Agile is a team sport.
Agile is a team sport.

Agile is a relay, not a sprint

When it comes to implementing agile, the single biggest misunderstanding that I’ve seen to date is that people view each sprint as a self-contained unit. Second to that is that it is a competition between different Scrum teams with the winner the one that delivers fastest. However.

Myth #1 — Being fast doesn’t mean you’re agile.

Delivering software fast does not mean you’re agile. I’ve seen many agile implementations where the team works exactly as they did before, simply trying to do it faster and trying to take as many shortcuts as possible. The results mostly result in some kind of failure, sometimes sooner, mostly later.

If you deliver the wrong requirements fast, it only means you fail faster.
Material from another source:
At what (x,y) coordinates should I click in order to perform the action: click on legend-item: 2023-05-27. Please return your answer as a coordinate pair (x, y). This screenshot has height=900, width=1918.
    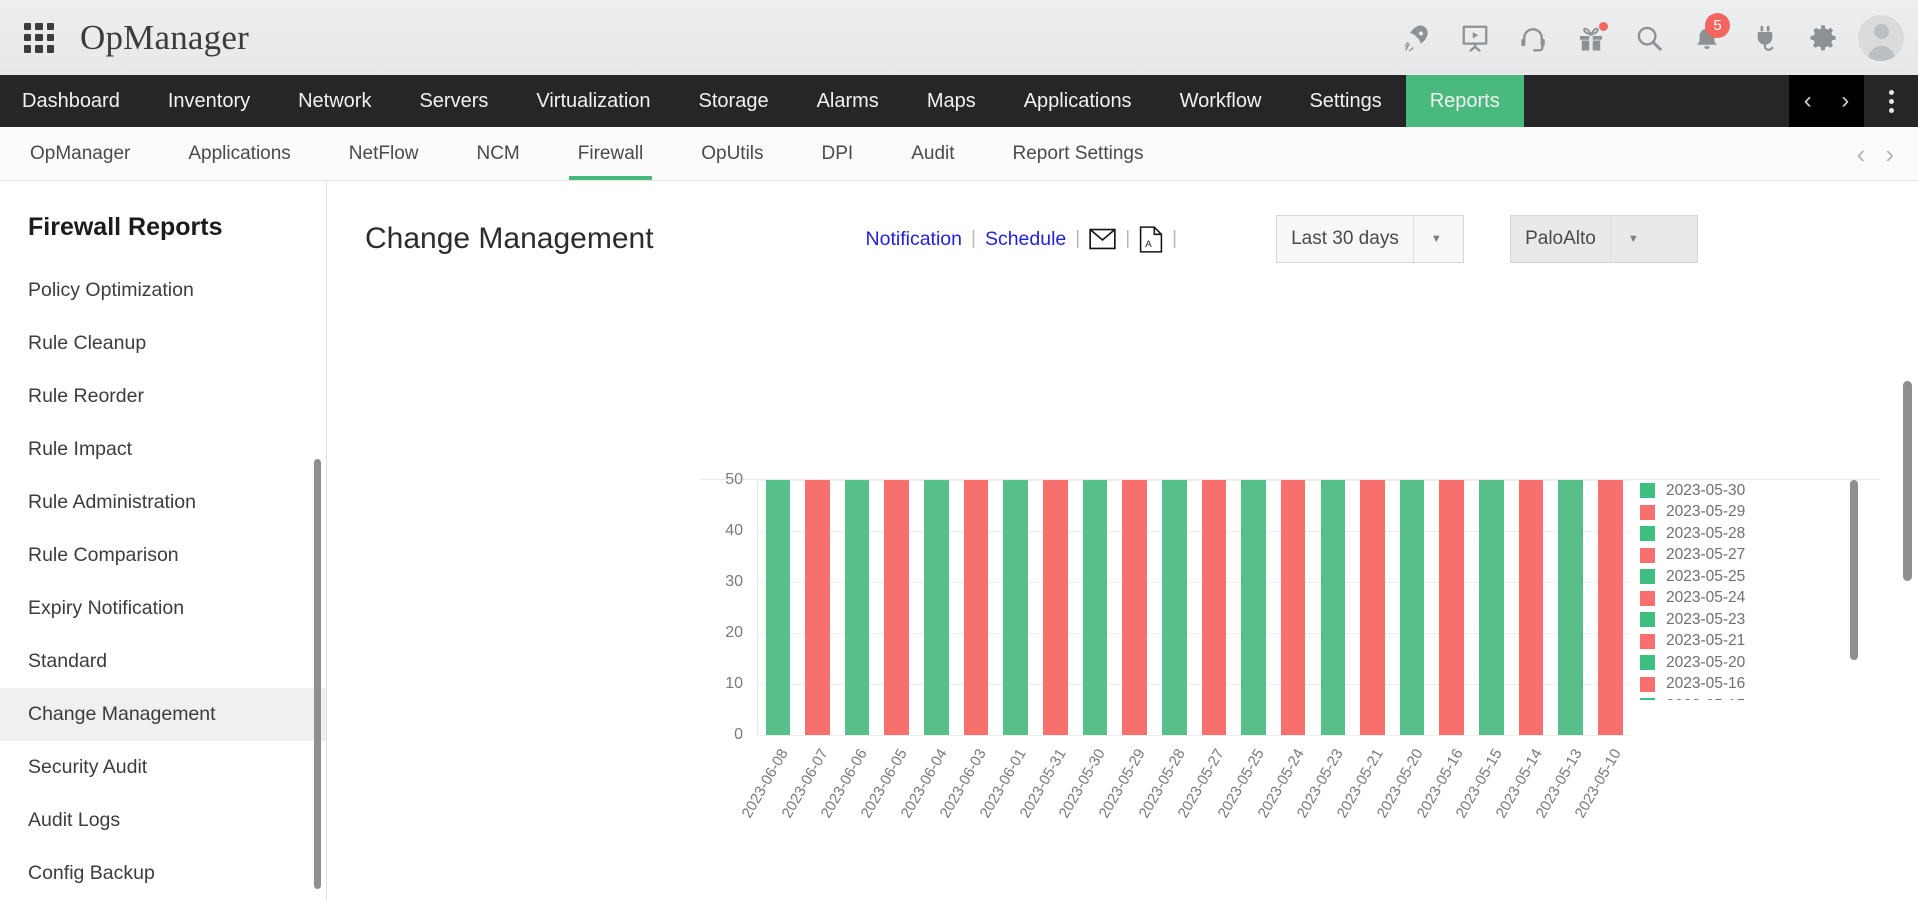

It’s an obstacle race, not a sprint.

You’re guaranteed at the start of each sprint that something unplanned will pop up during the sprint.

How many times have you heard justifications at the end of the sprint during the review as to why the planned work didn’t get done? It’s not the fastest team that wins, it’s the team that is able to overcome the obstacles presented to them and still deliver, regardless of the obstacles.

Myth #2 — Each sprint should be a self-contained unit.

Timeboxing requirements into a sprint and ensuring that there are no distractions for the duration of the sprint also doesn’t mean you’re agile.

Being agile is an organic relay between different teams that have the same goal in mind, each with different perspectives. Like De Bono’s seven hats theory one team — depending on your organizational structure — is responsible to focus on the aestethics and the design, another team for the back-end development, yet another team maybe for the front-end development, a different team for the validation and roll-out and yet another team for customer support and training of the production code.

It’s not different requirements for each team, it’s a different viewpoint of the same requirements.

You can only succeed at agile when the different teams interact with each other and are able to pass on the baton in the relay from team to team without dropping it.

You are as weak as your weakest link.

Having one strong development team and another weak one, doesn’t mean that the one team is better than the other, it means that both will be unable to deliver the required results from a customer point of view. And everything revolves around the customer and value to the customer, right?

Viewing the stories as stand-alone units as opposed to an integrated system consisting of many different parts, is like building a car without consulting with the different teams to make sure that the pieces fit together. You might get the engine of the car working fine, but if the steering wheel or inside controls falls apart ultimately it doesn’t matter whether the enige is any good. You can’t drive the best engine without a working steering wheel.

Agile is a relay, not a series of sprints

Agile is about your ability to respond and adapt to changes. It’s like a cheetah trying to catch it’s prey, not only being fast, but more importantly able to change direction fast while on a high-speed chase.

A successful agile implementation should rather be viewed as a relay race containing a number of obstacles than a series of standalone sprints on a high quality race course.

The key to a successful agile implementation, or scaling agile in a growing organization, therefore is not so much about each individual team running each sprint as fast as they can, but rather focusing on a smooth handover in a long relay race in a value chain of delivery, starting from the business needs, through to maintenance and support. If you drop the baton while passing it the next runner, chances are your team is not going to win the race, regardless of how fast one leg of the team is.

Winning a relay is ultimately about good teamwork and communication between different teams.

When the organs in a body don’t work well together, you get sick. When an organization doesn’t include all the parts, they ultimately fail. Sometimes sooner, sometimes later, but undeniably.

Thus in order to speed up, you need to focus on the entire value chain and not only look at the individual teams’ results. You need to ensure that the baton (requirements) is handed over smoothly from team to team at exactly the right time, to exactly the right team. And that includes the customer and external suppliers.

Conclusion

Being agile is about the ability of an organization to respond to the constant changes around them, not about being the fastest individual runner.

Being agile is a collaborative team sport, not a solo competition. It is about viewing a user requirement from different perspectives, but delivering a whole.